Document section:
⁂

[ ]:

Data Manipulation and analysis¶

Introduction¶

In the last chapter, we have covered basic programming with Python and showed how computer programming fundamentals can be used to solve complex problems. The number of real life applications of computer programming is so massive that many scientist compare this technological advancement with milestones like agriculture, mechanisation, or the combustion engine. Since the benefits are so vast, our society has been using computers programs and algorithms for an ever-growing number of applications, and they have been so successful solving problems, that they have grown in size and complexity. This growth also means an exponential increase in the volume of data required to run these programs. Indeed, as depicted in the famous 80s movies Short Circuit, applications are hungry for data!

Now that we are back in the 80s, did you know that the icon used besides the save button in numerous applications represents a physical storage format used in the 80s and early 90s?

floppy disks used in the 80s and 90s

Yes, as shown in the picture, floppy disks were exactly 5.1 inches big and had a storage capacity of 1.44MB. Back in the day, that storage capacity was enough to store relevant data in most applications, but nowadays, it looks very, very small. To see how small it was, the following figure represents the storage capacity of a floppy disk compared to the storage capacity of a 32GB SD card (which is actually not that big, but still enough to hold relevant data)

⁂

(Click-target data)
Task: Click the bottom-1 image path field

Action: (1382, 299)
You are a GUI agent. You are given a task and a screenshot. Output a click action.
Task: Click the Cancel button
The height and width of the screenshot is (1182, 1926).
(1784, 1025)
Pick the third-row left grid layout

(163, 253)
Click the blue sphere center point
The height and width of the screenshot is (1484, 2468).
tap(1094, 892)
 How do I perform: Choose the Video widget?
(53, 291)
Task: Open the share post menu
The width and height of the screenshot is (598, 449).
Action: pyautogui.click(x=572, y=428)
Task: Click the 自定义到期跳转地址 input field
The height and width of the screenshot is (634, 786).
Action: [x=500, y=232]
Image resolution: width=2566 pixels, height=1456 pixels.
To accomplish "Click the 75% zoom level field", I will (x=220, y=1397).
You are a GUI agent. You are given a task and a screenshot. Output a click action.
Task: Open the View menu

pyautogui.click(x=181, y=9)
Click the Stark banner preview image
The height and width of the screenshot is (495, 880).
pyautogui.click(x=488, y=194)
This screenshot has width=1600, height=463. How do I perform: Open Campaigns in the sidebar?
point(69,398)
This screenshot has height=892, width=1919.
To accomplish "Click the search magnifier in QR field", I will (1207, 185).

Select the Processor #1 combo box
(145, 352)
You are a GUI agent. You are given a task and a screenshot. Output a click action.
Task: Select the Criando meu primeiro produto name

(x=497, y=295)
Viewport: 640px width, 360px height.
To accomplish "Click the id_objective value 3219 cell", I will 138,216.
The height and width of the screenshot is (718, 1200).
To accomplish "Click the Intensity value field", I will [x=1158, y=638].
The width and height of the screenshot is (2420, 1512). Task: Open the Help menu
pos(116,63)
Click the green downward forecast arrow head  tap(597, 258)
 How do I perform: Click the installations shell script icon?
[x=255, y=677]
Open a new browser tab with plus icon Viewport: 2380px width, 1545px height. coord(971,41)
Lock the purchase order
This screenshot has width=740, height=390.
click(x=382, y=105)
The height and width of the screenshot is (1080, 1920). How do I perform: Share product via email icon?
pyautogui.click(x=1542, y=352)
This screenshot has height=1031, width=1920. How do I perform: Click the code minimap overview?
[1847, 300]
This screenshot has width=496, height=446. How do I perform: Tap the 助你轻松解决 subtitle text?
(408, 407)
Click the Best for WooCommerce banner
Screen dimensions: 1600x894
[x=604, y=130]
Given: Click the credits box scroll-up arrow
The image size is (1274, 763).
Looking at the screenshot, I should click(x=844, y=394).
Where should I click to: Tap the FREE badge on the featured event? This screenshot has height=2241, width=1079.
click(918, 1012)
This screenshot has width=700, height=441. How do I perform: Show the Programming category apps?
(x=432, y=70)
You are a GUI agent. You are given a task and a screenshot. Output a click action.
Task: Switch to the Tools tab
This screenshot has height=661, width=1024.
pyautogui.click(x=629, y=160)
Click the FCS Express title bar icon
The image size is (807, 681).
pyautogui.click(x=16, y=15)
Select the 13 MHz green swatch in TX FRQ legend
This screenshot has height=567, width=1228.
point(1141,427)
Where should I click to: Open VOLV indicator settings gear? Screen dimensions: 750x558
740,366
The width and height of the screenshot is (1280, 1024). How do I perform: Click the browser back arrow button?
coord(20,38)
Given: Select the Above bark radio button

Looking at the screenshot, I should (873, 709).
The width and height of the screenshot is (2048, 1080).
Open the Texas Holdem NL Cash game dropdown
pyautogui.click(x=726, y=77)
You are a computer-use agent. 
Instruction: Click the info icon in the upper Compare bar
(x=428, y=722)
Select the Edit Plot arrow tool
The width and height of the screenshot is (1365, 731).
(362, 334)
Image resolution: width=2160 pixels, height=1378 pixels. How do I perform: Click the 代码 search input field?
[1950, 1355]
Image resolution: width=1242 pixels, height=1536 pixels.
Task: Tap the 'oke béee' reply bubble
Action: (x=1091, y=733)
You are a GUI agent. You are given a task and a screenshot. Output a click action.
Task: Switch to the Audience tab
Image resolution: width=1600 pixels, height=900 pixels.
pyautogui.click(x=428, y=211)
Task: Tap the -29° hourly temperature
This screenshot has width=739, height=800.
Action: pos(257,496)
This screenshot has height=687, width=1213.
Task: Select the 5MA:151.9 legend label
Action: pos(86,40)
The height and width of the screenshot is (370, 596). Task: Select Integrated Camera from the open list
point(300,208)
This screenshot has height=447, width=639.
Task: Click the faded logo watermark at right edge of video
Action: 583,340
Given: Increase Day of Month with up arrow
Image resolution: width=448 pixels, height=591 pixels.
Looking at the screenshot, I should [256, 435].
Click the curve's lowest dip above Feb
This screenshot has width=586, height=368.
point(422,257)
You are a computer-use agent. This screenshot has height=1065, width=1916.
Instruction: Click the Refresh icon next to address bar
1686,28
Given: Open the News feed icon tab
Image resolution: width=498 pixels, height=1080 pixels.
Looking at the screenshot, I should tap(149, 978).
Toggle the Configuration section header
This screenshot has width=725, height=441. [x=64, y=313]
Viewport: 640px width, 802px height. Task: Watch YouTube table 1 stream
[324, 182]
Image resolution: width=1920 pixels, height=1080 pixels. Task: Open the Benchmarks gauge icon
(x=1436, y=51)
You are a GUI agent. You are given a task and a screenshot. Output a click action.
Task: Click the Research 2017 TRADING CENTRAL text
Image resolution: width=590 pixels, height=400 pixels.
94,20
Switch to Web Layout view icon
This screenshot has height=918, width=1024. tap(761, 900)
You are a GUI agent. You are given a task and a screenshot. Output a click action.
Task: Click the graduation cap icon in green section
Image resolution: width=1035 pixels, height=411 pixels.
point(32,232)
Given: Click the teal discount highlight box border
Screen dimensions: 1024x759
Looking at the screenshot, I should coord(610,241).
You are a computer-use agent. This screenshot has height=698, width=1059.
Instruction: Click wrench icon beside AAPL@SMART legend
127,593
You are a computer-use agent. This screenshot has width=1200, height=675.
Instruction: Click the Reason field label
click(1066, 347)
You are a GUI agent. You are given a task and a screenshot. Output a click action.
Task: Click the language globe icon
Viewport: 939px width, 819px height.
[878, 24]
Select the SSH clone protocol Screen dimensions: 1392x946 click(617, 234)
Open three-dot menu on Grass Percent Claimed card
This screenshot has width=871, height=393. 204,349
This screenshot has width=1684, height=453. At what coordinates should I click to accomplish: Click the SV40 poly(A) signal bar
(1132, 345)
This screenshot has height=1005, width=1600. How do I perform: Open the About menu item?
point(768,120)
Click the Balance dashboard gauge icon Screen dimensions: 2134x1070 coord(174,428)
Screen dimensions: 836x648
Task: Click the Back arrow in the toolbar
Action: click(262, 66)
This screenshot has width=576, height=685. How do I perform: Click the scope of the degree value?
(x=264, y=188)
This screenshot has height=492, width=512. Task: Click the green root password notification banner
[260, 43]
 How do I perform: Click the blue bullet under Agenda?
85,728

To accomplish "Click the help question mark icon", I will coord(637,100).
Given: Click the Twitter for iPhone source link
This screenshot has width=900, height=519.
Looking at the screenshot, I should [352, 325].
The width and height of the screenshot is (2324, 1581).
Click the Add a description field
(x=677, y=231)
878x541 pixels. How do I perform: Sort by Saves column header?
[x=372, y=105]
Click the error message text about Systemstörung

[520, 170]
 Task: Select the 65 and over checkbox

⁂

Task A:
In the data manipulation page, what is the floppy disk's storage capacity compared against?
Task B:
Copy word for word the part of the data manipulation page starting with "Data Manipulation and" and going on through "hungry for data!".

Task answer A:
A 32GB SD card.

Task answer B:
Data Manipulation and analysis¶

Introduction¶

In the last chapter, we have covered basic programming with Python and showed how computer programming fundamentals can be used to solve complex problems. The number of real life applications of computer programming is so massive that many scientist compare this technological advancement with milestones like agriculture, mechanisation, or the combustion engine. Since the benefits are so vast, our society has been using computers programs and algorithms for an ever-growing number of applications, and they have been so successful solving problems, that they have grown in size and complexity. This growth also means an exponential increase in the volume of data required to run these programs. Indeed, as depicted in the famous 80s movies Short Circuit, applications are hungry for data!